Friday, August 18, 2017

An analysis of the Confederate statue crisis



The American Civil War demonstrated just how clearly divided our nation was both culturally and in terms of ideology. In the North, states had a surplus of industry. In the South, farming and agriculture was the way of life. The North was "anti-slavery" while the South was "pro-slavery" and the reasons for this ranged from morals, beliefs, ethics, to economics. The war is remembered throughout history, not as a war that brought together a fractioned nation, but as a war that "finally" ended slavery. However, even more than 150 years after the surrendering of the just newly formed Confederate States of America, our beautiful country is still suffering from some of the same issues that were faced during the Civil War and post-Civil War era.

Racial and cultural tensions and violence spanning across the nation since the South surrendered and came back into the United States has yet to cease despite the Civil Rights Movement and leaders such as Martin Luther King, and President Obama. Now, a new movement has started with the banning of the confederate flag and the tearing down of confederate monuments/statues. With the violence in Virginia, followed by law makers across the south voting to tear down confederate monuments, it's important to make sure we aren't setting ourselves up for more of what we are actually trying to end.

Let's start by asking these questions:
1)These statues honor slave owners. So does that mean we should also remove the statues of our first few presidents who were also slave owners such as George Washington and Thomas Jefferson?

2)These statues now serve as a reminder of what this country has been through because of white supremacy and racism. While removing these statues seems like the ideal short term solution to eradicate racism, what happens when you "Sanitize" your history? Why don't we find a way to combining with the statues a way of reminding us that, at one point, we let an blockage of freedoms promised to every American and a violation of clear modern-day human rights cause our nation to divide?

3)Why don't we relocate the statues or make a museum around these statues the same way that Europe has done for Hitler's concentration camps? These wouldn't glorify the cause of the confederacy or slavery. These would emphasis what happens when we fall as a divided nation and when we chose to forget our core values.
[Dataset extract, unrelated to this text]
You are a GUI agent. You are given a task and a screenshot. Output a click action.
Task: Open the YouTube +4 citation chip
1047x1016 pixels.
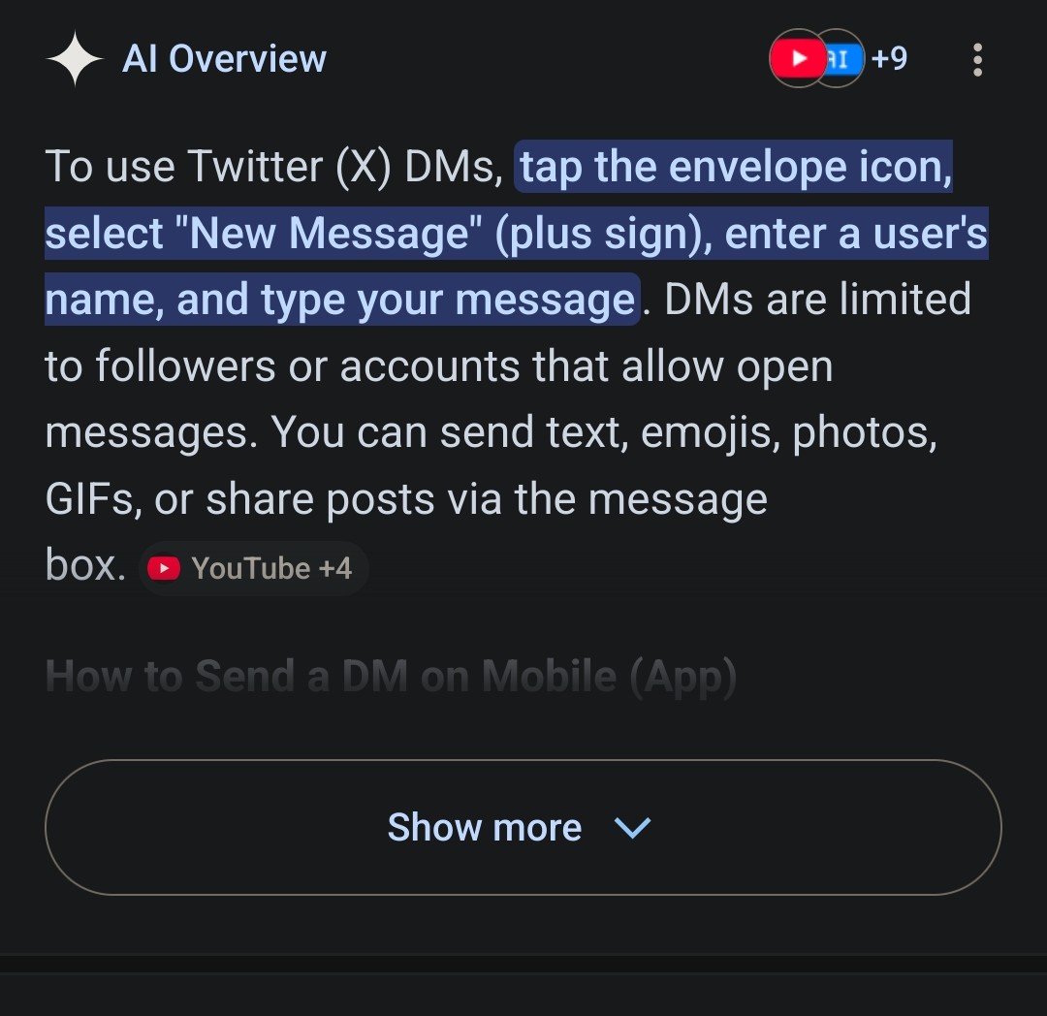click(x=254, y=568)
4)What is the real motive for the removal of these statues? As Condoleezza Rice argued, when we become ashamed/embarrassed of our history and choose to hide it, bad things happen. We must ask ourselves are we saying that we wish to remove these statues because they possibly represent racism or are we removing them because we feel guilty for what has happened and wish to pretend racism is dead to make "white southern society" feel better? If the answer is the latter of the two, we need to find a better solution.

In conclusion, we as a society must ensure that we chose to find not only a solution, but the proper long term solution to an issue that has been relevant since our founding. The solution cannot be short term anymore. It must educate Americans about the dangers of history repeating itself and demonstrate that hatred, racism, and slavery will never win. It must do all of these without eliminating the history itself.